Security overview
Comind applies security at multiple layers - from authentication and network encryption through to fine-grained record-level access control. This page summarizes the key mechanisms and calls out known limitations.
Authentication
Comind uses an OpenIdDict-based auth server for token issuance and validation. The platform supports SSO, LDAP, and Active Directory integration for enterprise identity providers. See Single sign-on (SSO) for configuration details.
Two-factor authentication is available through SSO. Enterprise customers configure 2FA at the identity provider level. Comind does not currently offer a standalone TOTP-based 2FA login - if your organization requires 2FA, enable it in your SSO provider before connecting to Comind.
AI agent access
MCP-based AI agent connections use a dedicated apiv2_ai scope in auth tokens. Each customer subscription receives its own OAuth clientId, so AI agent access is scoped per tenant.
Authorization
Comind enforces a four-layer ACL model that evaluates permissions in order:
- Workspace - top-level access to the workspace itself
- App - access to a specific app within the workspace
- Record - access to individual records
- Field - visibility and editability of specific fields on a record
Groups provide team-based access control across all four layers. See ACL evaluation order for the detailed evaluation logic and precedence rules.
Data security
Encryption in transit
All traffic between clients and the server is encrypted with SSL/TLS. Cloud-hosted deployments sit behind Cloudflare, which provides CDN caching and DDoS protection in addition to TLS termination.
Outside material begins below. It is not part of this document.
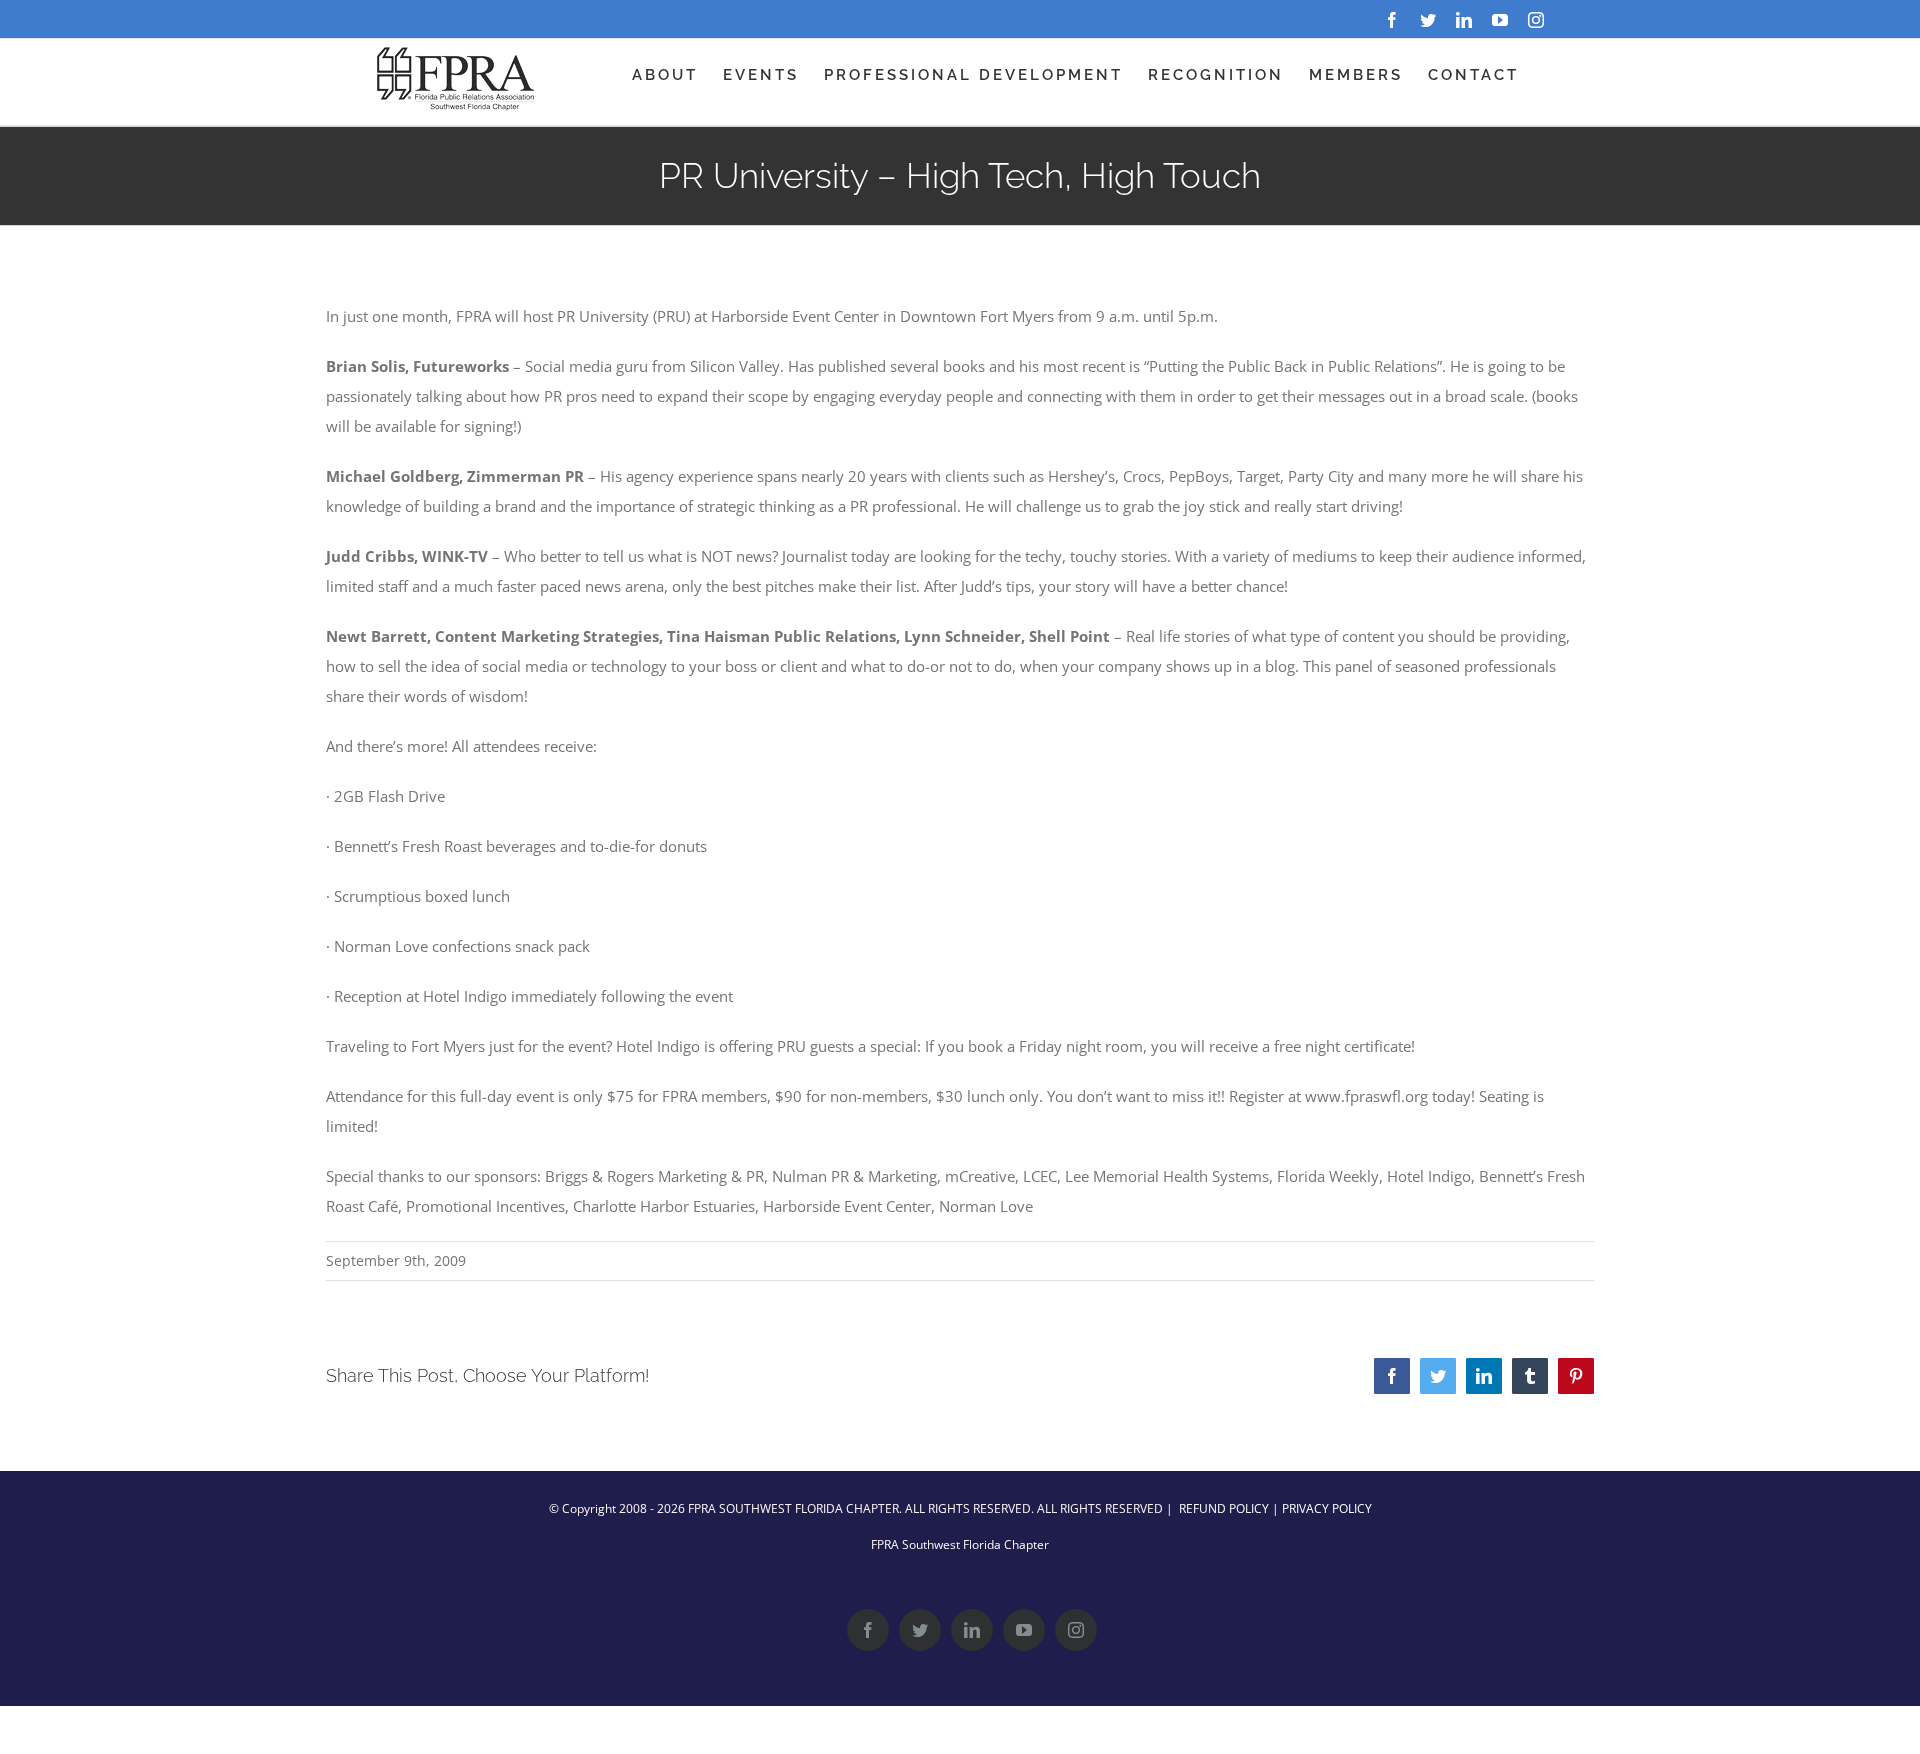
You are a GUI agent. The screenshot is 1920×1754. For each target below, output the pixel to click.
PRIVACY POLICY (1327, 1508)
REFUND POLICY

Multi-tenancy and data isolation
Comind runs a shared MongoDB instance across all subscriptions. Tenant isolation is enforced through row-level filtering on a tenant ID - every database query is scoped to the active subscription. There is no per-tenant database separation.
Backups and disaster recovery
The platform includes backup and disaster recovery provisions. For self-hosted deployments, administrators manage their own backup schedules and retention policies.
Application secrets
Sensitive configuration values - auth tokens, passwords, API credentials - are stored in COMIND_SECRET_* environment variables on the server. These values are server-only and never sent to the browser.
Known limitation: secrets are currently stored as plain text in environment variables. This is a recognized gap.
Audit trail
Comind maintains a full version history on records with field-level diffs. Every change is tracked - who made it, when, and exactly which fields were modified. Under the hood, change tracking relies on a MongoDB oplog watcher that captures mutations in real time.
Hosting options
- Cloud-hosted - managed by Comind, behind Cloudflare, with production running as Windows services
- Self-hosted - on-premise deployment for organizations with specific compliance or data residency requirements
See server requirements for hardware and software prerequisites.
Known limitations
- No standalone 2FA - two-factor authentication requires an SSO provider. Organizations not using SSO cannot enforce 2FA.
- Plain-text secrets -
COMIND_SECRET_*environment variables store sensitive values as plain text. A more secure secrets management approach is planned. - Shared database - all tenants share a single MongoDB instance with row-level filtering rather than physical database separation.